The golden ratio is the name of the harmony between the parts or stages that constitute a whole, which can be seen in our daily life, in nature or in the universe, any time or place.

The Golden Ratio, which we can call the most beautiful harmony of the parts that make up a whole as we mentioned before, is the string of numbers starting with 1.61803389. The symbol of the Golden Ratio is Phi,Φ.

For example, if we divide the black line into two parts according to the Golden Ratio, the ratio of red part to the blue and the ratio of the blue part to the black is equal.

The Fibonacci string or Fibonacci numbers emerged after Leonardo of Pisa asked the following problem in his book Liber Abaci, in which he described the Indian-Arab numbers. You can learn more about Leonardo Fibonacci from this page.

The problem asks this question,

Put a pair of rabbits in a room with all sides surrounded by walls. How many pairs of rabbits are there at the end of the year if every pair of rabbits give birth to a new pair every month, (but the newborn rabbit pair will start giving birth from the second month)?

The resulting number sequence is 1, 1, 2, 3, 5, 8, 13, 21, 34, 55,

If you ask what these numbers mean let us tell you, that it was noticed later that when these numbers are divided by each other the number 1,618033… is the result which is widely used in nature and many places in the universe.
But it would be wrong to say that it is used everywhere or continuously because it is just one of the ratios that we have discovered so far. There are writings about the human body describing that as the harmony of the combined particles come closer to the Golden Ratio they approach the average.

The most common examples are plants’ petals, sunflowers, cones, aloe plants and similar plants. As you can see below, some tree branches produce new branches similar to the Fibonacci number sequence.

We come across the gold ratio many times on our bodies. For example, our belly-button is situated at a golden ratio in relation to our height. If we divide our arms from our elbows, we come across the golden ratio. The golden ratio can be found in the human fingers or the face.
It is important to note that the body of each individual shows different proportions, but if we look at the average in general we see that we are closer to the Golden Ratio.

Nautilus shells living in the deep waters of the South Pacific are a perfect example of the Golden Ratio. In addition to this, there are examples of the golden ratio in starfish, dolphins, honey bees and ants.

The spiral arms of the Milky Way Galaxy, where our solar system is located, are a good example of the Golden Ratio. We also come across this ratio in storms and whirlpools.

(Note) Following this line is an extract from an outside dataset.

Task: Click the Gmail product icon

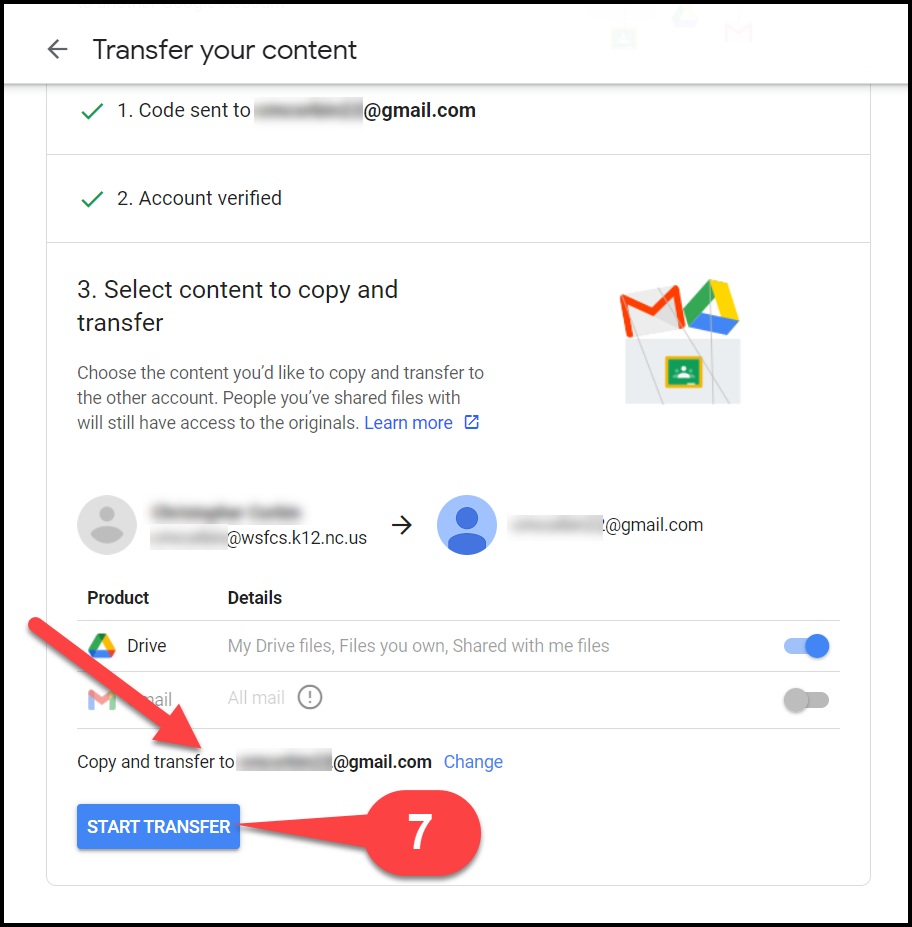Action: pyautogui.click(x=102, y=700)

Below you can see a satellite picture of Hurricane Sandy which hit the continent of America in 2012.

Brands such as Toyota, Mercedes, Twitter, Apple, Google, Pepsi have benefited from the ideal Golden Ratio when designing their logos.

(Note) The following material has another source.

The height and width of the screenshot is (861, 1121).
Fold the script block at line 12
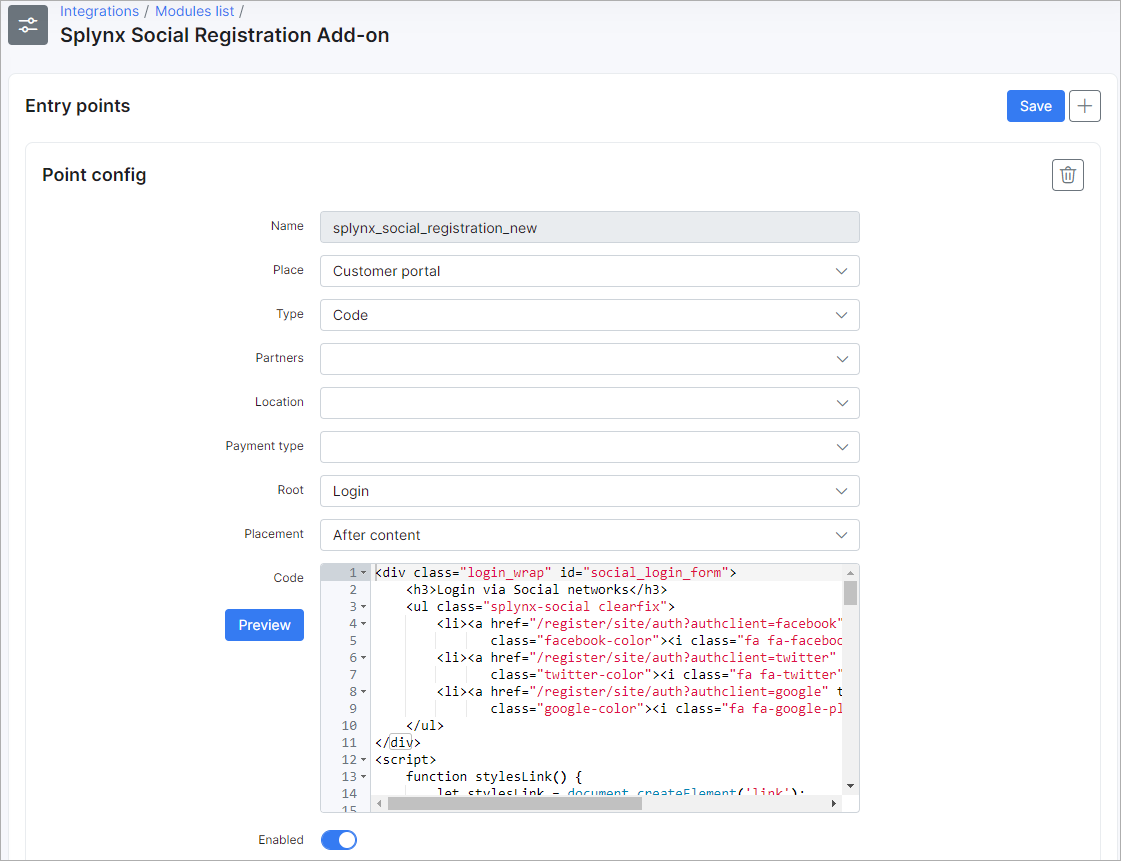tap(364, 760)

Leonardo Pisano (Leonardo of Pisa) or widely known as Fibonacci is one of the most talented mathematicians of the Middle Ages. It is thought that he was born in Pisa in 1170.

Fibonacci’s journey in algebra begins with the appointment of his father, a Pisalian merchant named Guglielmo, as a consul to the North African port of Bugia (now Bejaya, Algeria).

His father hired an Arab teacher to teach Fibonacci to make calculations, and then Fibonacci realized that making calculations with Indian-Arab numbers was much simpler than Roman figures.

Fibonacci will later describe these figures as follows: “Nine Indian figures are 9 8 7 6 5 4 3 2 1. By adding the number “0” to these digits, any number can be written down.

Leonardo had the opportunity to work with the leading Arabian mathematicians of the time by visiting the Mediterranean region until 1200.

When Fibonacci published this work, no one except a few “intellectuals” knew about the Hindu-Arab numbers. Liber Abaci drew great attention after he was published, his work was printed many times, and the Arab numbers began to spread among the Italian merchants (despite the prohibition of the church).

In the meantime, the book drew the attention of the Roman Emperor Frderick II. who was fond of science. The Emperor calls Fibonacci in 1220 and makes him take an exam and when he sees that he is very successful he keeps him near him.

Fibonacci dedicate his book Liber Quadratorum (The Book of Squares), which he wrote in 1225 to the emperor. The book, which was not as popular as Liber Abaci became in fact a masterpiece and had greatly contributed to the theories of numbers.

Leonardo Fibonacci is named as “The person who takes Mathematics from the Arabs and transfers it to Europe” but his name is now known for a number sequence that arises in a problem in Liber Abaci that I will talk about a little later.

The problem which is about the Fibonacci Numbers 1, 1, 2, 3, 5, 8, 13, 21, 34, 55…. is as follows:

Put a pair of rabbits in a room with all sides surrounded by walls. How many pairs of rabbits are there at the end of the year if every pair of rabbits give birth to a new pair every month, (but the newborn rabbit pair will start giving birth from the second month)?

In fact, according to our estimations, the answer to this question, is an addition exercise, which the answer is found by adding the previous answer and finding a new result, and the number 1,618033…. is found when these numbers are divided by each other. This number has become very popular when it was realized that it was used in many places in nature and the universe.